INSTRUCTIONS FOR THE TASK: Check each line of the material for the string "legal", and copy the lines that have it.

====== EXTRACTED MATERIAL ======

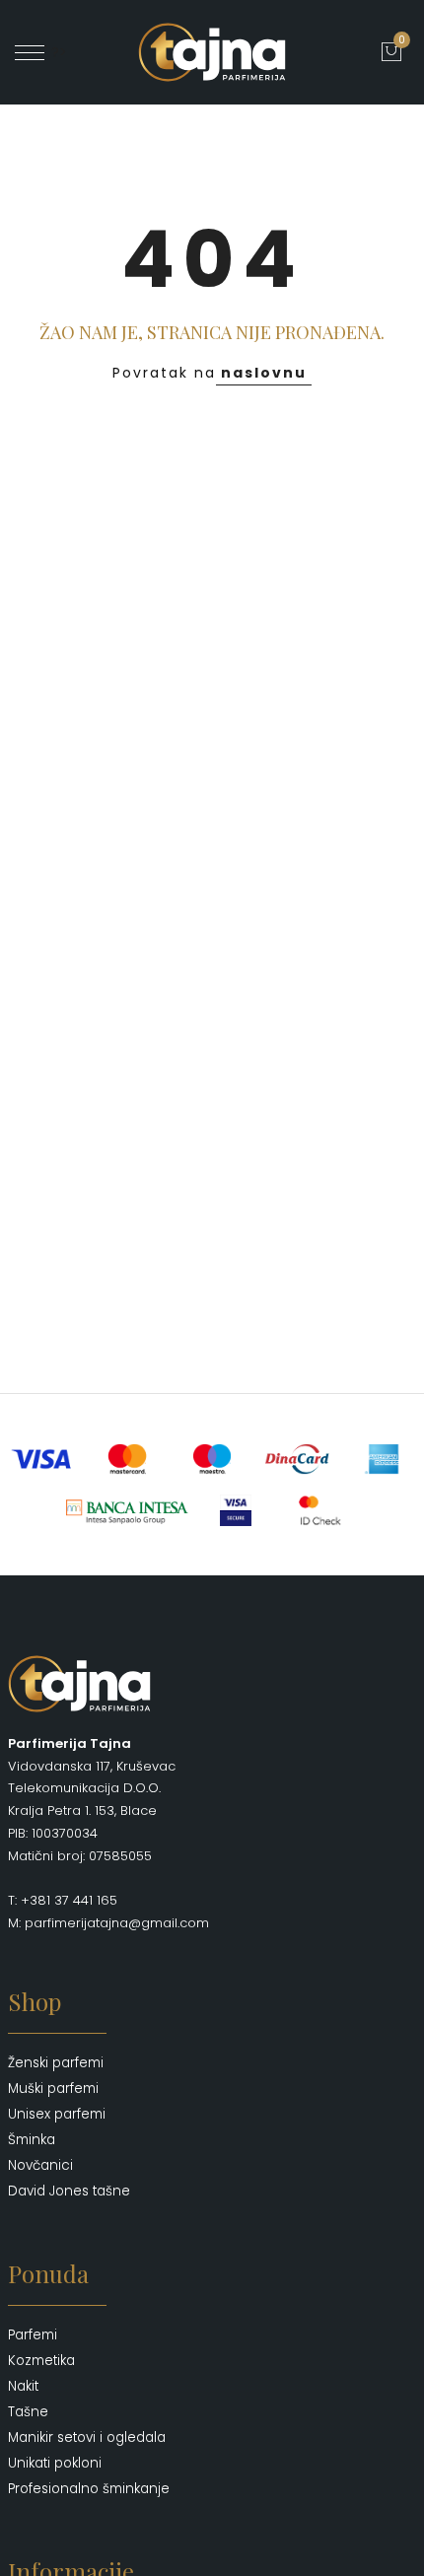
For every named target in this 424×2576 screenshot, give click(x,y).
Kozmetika (41, 2360)
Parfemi (32, 2335)
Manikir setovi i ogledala (87, 2437)
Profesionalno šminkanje (89, 2488)
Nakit (23, 2386)
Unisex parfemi (57, 2114)
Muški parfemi (53, 2088)
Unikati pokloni (55, 2463)
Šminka (31, 2139)
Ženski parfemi (56, 2063)
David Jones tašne (69, 2191)
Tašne (28, 2411)
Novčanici (40, 2165)
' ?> (55, 52)
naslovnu (264, 373)
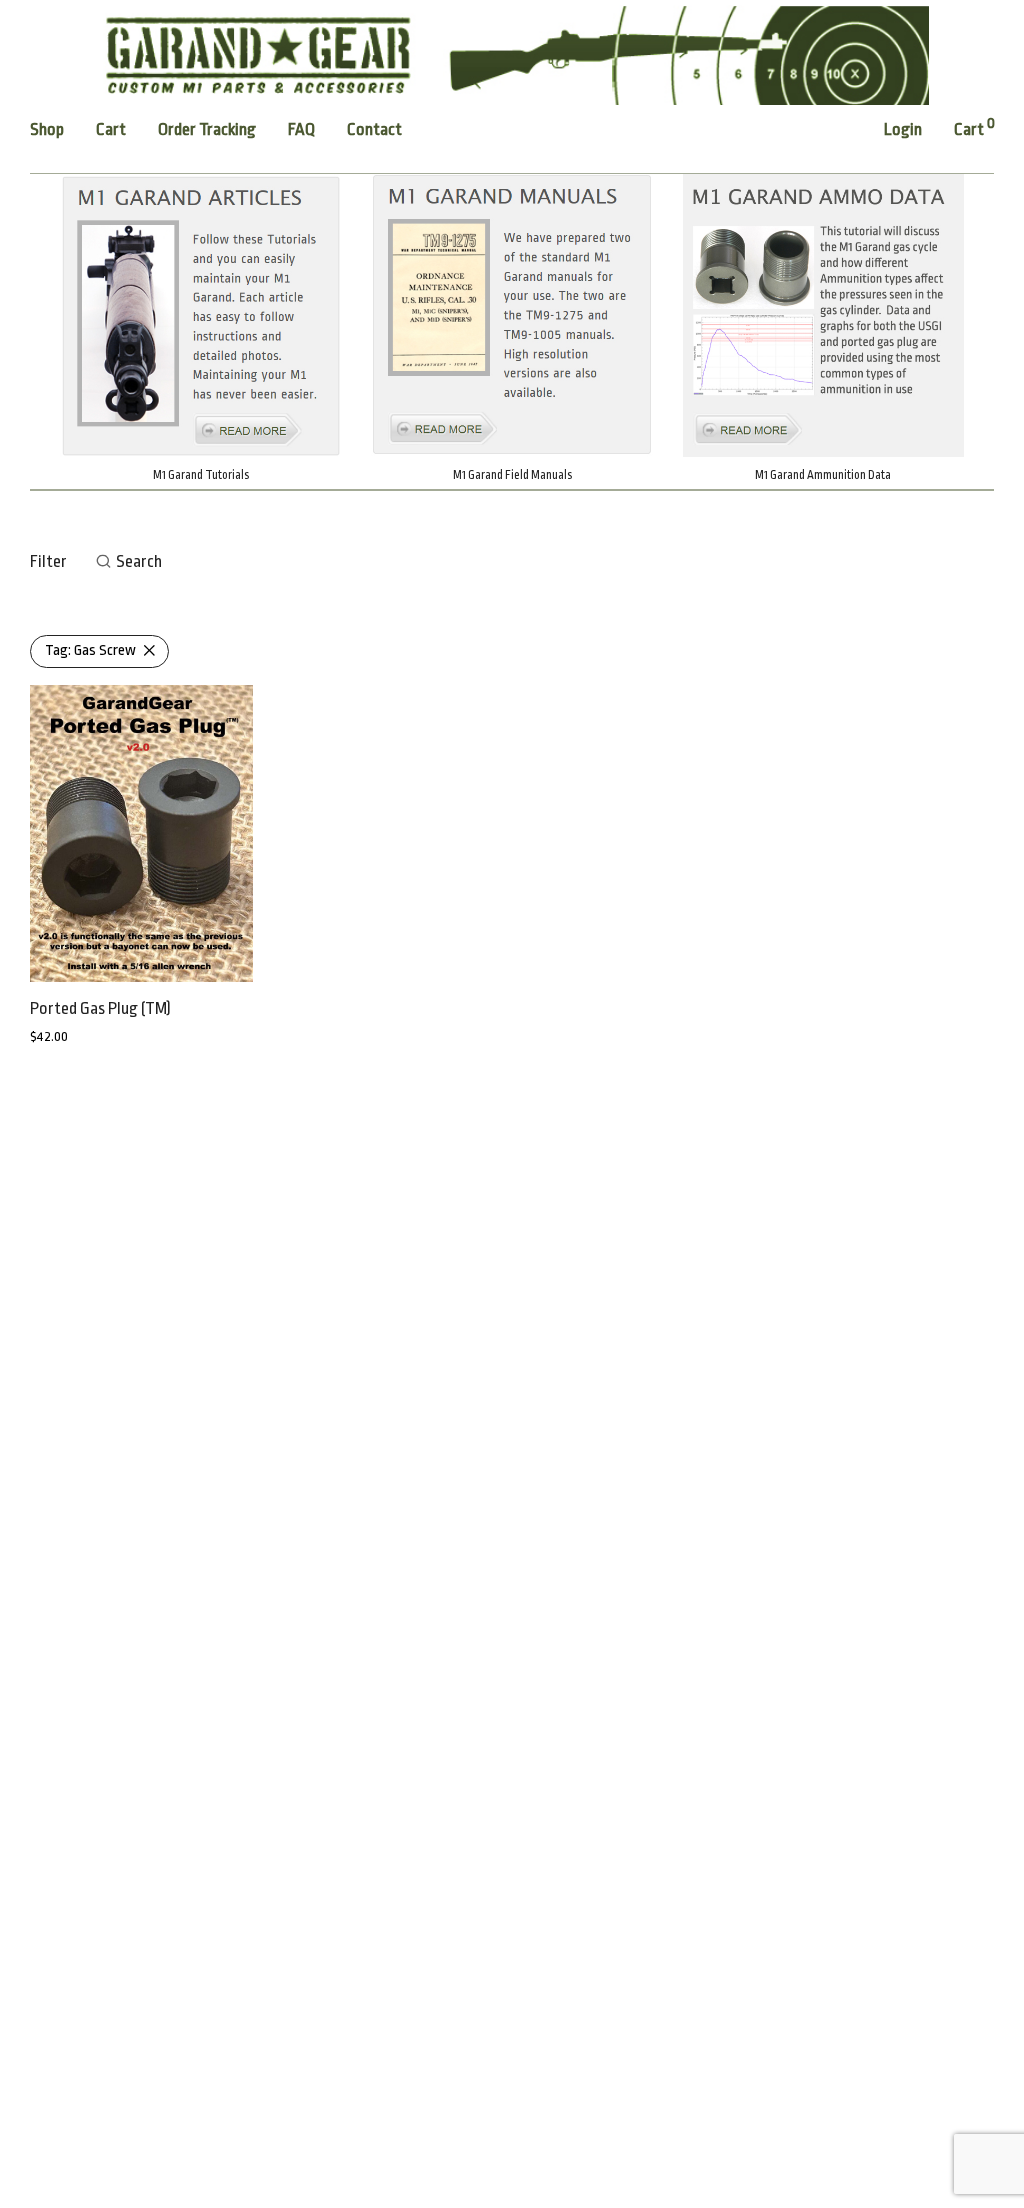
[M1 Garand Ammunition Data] (823, 315)
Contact (374, 129)
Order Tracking (207, 129)
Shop (47, 129)
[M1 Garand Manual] (511, 315)
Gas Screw (90, 650)
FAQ (301, 129)
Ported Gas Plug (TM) (100, 1008)
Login (903, 129)
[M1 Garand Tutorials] (200, 315)
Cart (111, 129)
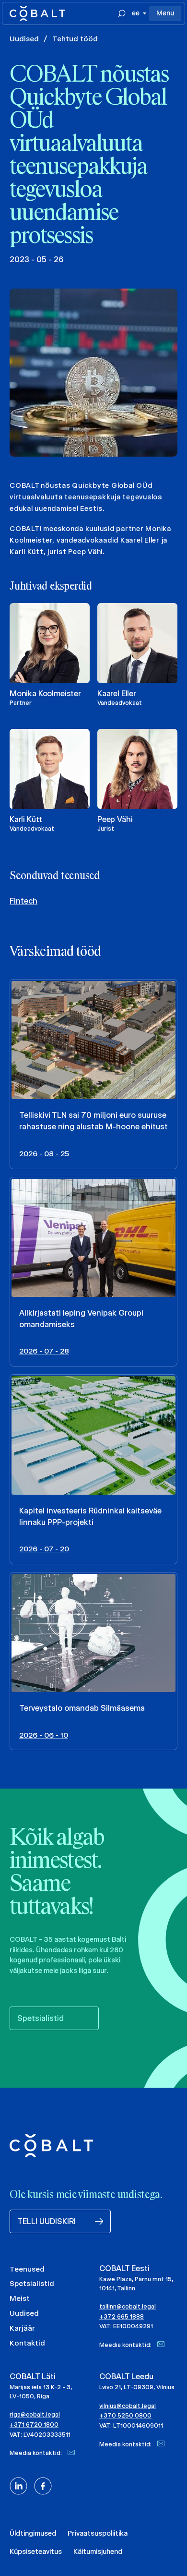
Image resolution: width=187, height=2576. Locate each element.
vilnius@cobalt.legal (127, 2405)
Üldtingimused (33, 2533)
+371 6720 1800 (34, 2424)
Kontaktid (27, 2342)
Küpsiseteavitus (36, 2551)
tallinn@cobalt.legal (127, 2306)
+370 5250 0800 (125, 2415)
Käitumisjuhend (97, 2551)
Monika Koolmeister (45, 693)
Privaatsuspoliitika (98, 2533)
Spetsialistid (32, 2283)
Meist (20, 2298)
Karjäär (22, 2328)
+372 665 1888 (121, 2316)
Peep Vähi (114, 819)
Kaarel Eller (116, 693)
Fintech (23, 901)
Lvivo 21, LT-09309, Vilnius (137, 2387)
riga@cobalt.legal (35, 2414)
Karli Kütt (26, 819)
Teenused (27, 2269)
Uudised (24, 38)
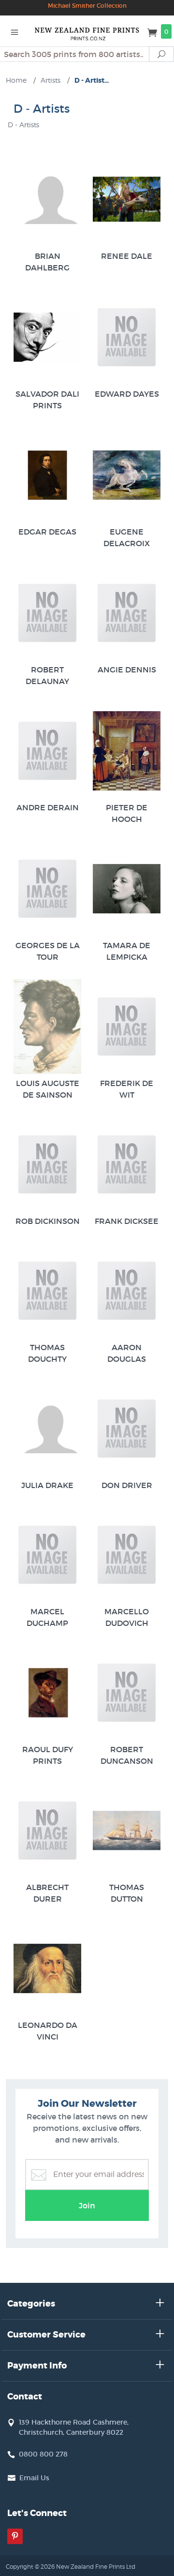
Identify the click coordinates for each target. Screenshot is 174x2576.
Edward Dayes (127, 394)
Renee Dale (126, 256)
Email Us (34, 2477)
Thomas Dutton (126, 1893)
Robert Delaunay (47, 675)
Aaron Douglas (126, 1353)
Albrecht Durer (47, 1893)
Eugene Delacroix (126, 537)
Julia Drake (47, 1485)
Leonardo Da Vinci (47, 2030)
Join (87, 2205)
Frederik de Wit (126, 1089)
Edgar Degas (47, 531)
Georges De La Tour (47, 951)
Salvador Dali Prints (47, 399)
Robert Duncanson (127, 1755)
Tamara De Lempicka (126, 951)
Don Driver (127, 1485)
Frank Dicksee (127, 1221)
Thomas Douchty (47, 1353)
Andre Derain (47, 807)
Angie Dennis (127, 669)
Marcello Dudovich (126, 1617)
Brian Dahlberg (47, 261)
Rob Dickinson (47, 1221)
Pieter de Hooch (126, 813)
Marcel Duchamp (47, 1617)
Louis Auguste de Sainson (47, 1089)
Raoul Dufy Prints (47, 1755)
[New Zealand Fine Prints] (87, 31)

======

RESULT FOR THIS EXERCISE:
vilnius@cobalt.legal (127, 2405)
tallinn@cobalt.legal (127, 2306)
riga@cobalt.legal (35, 2414)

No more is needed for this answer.